Instead, Strange left with the Godslayer and his warriors, and when Thyon next saw him, several months later, he’d practically become one of them, riding a spectral, wearing clothes like theirs, and speaking their language fluently. After that, Thyon had told himself it was beneath him. He wasn’t about to suffer in co
mparison to a foundling librarian. He was the golden godson. If they wanted to address him, they should do the work, not he. And so he hadn’t learned any more of their language than he could help.
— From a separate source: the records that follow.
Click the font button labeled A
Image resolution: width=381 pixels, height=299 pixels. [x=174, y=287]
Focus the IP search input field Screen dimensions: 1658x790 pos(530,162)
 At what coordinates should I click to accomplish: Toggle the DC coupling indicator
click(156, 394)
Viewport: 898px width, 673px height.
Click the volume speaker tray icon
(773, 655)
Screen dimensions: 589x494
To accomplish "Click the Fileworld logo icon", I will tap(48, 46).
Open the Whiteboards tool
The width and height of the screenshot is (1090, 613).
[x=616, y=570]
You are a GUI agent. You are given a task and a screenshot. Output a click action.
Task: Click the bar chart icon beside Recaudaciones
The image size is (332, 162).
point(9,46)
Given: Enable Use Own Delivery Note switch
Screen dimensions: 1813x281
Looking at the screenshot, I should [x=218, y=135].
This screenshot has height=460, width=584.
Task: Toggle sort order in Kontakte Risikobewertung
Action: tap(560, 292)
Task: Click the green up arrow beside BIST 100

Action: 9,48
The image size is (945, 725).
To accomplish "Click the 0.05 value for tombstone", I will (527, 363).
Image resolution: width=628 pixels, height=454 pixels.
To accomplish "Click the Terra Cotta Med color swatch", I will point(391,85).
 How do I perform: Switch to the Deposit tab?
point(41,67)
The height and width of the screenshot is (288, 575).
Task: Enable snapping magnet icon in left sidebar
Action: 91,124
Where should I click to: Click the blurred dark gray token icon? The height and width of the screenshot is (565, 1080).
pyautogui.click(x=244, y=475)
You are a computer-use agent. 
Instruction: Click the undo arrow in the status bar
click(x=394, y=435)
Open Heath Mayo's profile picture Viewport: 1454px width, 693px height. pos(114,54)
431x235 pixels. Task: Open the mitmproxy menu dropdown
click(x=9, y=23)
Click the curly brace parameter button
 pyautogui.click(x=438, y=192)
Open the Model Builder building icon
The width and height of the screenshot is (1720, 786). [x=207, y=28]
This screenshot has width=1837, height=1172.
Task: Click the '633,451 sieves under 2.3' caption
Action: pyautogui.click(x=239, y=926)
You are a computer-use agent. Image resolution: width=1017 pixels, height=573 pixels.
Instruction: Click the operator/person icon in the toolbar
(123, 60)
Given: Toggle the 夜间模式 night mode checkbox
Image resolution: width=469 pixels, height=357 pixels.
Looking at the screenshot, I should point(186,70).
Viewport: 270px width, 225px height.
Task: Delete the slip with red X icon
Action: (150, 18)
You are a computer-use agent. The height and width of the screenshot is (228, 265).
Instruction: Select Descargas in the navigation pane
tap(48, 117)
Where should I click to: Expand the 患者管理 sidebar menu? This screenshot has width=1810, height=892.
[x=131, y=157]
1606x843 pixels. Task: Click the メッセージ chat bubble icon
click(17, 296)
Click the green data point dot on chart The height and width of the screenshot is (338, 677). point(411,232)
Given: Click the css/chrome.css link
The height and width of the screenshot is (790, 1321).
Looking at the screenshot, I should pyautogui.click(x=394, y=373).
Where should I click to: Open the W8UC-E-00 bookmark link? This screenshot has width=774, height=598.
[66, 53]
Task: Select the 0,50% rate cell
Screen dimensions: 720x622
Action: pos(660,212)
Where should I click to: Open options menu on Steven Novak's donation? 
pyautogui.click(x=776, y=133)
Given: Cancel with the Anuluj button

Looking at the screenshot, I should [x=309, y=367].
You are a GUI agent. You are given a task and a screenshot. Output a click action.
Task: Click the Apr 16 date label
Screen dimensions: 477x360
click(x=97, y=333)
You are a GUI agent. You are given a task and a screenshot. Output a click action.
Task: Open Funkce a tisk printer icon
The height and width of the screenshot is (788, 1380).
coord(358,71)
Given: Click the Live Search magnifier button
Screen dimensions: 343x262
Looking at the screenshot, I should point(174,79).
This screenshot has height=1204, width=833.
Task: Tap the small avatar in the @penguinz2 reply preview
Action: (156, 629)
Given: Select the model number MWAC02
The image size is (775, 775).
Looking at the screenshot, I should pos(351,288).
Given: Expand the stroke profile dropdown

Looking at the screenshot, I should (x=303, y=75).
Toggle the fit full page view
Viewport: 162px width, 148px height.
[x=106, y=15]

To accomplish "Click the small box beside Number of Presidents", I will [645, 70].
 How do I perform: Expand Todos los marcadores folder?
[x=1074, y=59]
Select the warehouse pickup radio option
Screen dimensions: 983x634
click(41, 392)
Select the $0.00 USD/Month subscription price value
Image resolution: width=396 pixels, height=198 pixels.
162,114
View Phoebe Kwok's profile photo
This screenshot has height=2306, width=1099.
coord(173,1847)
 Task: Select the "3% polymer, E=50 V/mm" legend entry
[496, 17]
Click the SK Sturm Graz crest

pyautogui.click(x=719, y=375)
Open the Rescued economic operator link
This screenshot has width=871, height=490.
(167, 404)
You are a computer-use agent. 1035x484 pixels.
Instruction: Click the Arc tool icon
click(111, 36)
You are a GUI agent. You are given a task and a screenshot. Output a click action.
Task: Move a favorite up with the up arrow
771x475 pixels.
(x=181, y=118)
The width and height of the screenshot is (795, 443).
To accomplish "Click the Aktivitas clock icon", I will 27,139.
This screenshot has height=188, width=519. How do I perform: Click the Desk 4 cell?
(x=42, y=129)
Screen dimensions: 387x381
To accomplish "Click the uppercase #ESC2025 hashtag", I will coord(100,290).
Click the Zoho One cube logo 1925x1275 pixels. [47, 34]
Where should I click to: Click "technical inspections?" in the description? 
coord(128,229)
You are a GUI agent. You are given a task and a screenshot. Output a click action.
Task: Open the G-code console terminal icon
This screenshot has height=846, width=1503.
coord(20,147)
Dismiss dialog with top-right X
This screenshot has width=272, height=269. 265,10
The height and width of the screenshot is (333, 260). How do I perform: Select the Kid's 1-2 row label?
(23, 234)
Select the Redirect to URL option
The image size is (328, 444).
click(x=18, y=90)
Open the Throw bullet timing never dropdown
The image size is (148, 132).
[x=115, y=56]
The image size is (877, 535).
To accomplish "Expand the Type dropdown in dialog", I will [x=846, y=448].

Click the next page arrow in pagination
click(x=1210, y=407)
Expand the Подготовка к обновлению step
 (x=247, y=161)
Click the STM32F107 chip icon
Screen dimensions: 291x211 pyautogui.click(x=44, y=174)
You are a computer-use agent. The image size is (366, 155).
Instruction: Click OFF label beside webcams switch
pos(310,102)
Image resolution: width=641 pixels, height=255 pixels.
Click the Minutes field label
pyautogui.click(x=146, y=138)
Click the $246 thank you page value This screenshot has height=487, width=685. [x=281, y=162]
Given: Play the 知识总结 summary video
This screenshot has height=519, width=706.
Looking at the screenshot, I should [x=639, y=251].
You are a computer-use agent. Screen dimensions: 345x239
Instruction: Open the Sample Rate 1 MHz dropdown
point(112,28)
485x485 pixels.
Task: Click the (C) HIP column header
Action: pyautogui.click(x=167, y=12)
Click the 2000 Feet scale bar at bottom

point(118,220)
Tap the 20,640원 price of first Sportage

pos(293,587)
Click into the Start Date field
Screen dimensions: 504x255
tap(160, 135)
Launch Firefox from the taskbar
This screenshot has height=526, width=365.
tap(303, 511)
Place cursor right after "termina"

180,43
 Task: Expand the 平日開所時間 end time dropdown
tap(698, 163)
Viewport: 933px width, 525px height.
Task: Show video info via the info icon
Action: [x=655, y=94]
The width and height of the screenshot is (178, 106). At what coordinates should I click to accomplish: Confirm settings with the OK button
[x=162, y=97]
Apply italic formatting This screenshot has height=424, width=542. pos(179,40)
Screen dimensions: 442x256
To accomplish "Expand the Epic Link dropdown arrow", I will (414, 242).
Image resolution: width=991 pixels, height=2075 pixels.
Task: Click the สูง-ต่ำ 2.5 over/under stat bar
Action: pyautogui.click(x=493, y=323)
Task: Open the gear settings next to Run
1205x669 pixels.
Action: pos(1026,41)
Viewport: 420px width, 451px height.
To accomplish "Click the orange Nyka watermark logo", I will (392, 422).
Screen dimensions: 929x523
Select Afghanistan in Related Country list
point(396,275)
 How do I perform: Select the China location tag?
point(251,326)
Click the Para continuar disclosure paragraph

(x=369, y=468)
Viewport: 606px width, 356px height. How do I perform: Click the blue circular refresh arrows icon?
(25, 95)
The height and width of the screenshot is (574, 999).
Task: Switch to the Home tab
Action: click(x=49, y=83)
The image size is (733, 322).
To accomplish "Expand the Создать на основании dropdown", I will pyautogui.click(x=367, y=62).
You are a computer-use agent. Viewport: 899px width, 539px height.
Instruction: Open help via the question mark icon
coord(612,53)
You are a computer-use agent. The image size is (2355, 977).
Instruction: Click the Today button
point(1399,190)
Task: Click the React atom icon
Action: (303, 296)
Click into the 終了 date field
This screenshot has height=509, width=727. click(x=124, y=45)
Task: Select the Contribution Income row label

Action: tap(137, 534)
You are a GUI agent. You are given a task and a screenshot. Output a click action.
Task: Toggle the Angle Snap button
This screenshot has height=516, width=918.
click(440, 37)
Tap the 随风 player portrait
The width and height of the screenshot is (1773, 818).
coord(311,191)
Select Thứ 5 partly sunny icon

He found the next handhold himself and hoisted himself higher. “You’re the good kind of faranji, I suppose.”
“Oh yes,” she said. “Very good. I even taste good, or so I’m told.”
He was focused on not falling to his death, and so he missed the mischief in her voice. “Taste,” he scoffed. “I suppose they’re cannibals. Who’s calling them barbarians now?”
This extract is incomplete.